Data shown section start

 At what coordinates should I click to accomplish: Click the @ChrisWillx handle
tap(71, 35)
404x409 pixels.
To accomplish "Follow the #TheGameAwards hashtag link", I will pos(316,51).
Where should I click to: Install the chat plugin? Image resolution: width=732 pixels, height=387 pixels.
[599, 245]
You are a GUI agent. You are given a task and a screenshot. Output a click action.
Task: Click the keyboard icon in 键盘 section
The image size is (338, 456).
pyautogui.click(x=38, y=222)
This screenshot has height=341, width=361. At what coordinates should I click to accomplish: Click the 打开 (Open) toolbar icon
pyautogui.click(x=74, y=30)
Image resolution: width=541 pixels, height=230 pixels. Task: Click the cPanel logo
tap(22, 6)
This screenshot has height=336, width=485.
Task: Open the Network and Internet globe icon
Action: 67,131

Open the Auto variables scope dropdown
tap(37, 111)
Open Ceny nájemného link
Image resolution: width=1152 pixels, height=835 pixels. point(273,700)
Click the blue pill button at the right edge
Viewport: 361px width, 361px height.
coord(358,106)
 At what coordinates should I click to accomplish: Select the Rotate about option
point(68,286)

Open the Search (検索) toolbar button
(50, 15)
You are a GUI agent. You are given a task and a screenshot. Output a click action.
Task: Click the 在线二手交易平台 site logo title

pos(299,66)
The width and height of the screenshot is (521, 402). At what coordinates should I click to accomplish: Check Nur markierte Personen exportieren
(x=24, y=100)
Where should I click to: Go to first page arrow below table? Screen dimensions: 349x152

Data shown section end

Each line from the one containing "Open the Auto variables scope dropdown" through the final line of the records must be repeated exactly, with no line added or dropped.

**Result**:
Open the Auto variables scope dropdown
tap(37, 111)
Open Ceny nájemného link
Image resolution: width=1152 pixels, height=835 pixels. point(273,700)
Click the blue pill button at the right edge
Viewport: 361px width, 361px height.
coord(358,106)
 At what coordinates should I click to accomplish: Select the Rotate about option
point(68,286)

Open the Search (検索) toolbar button
(50, 15)
You are a GUI agent. You are given a task and a screenshot. Output a click action.
Task: Click the 在线二手交易平台 site logo title

pos(299,66)
The width and height of the screenshot is (521, 402). At what coordinates should I click to accomplish: Check Nur markierte Personen exportieren
(x=24, y=100)
Where should I click to: Go to first page arrow below table? Screen dimensions: 349x152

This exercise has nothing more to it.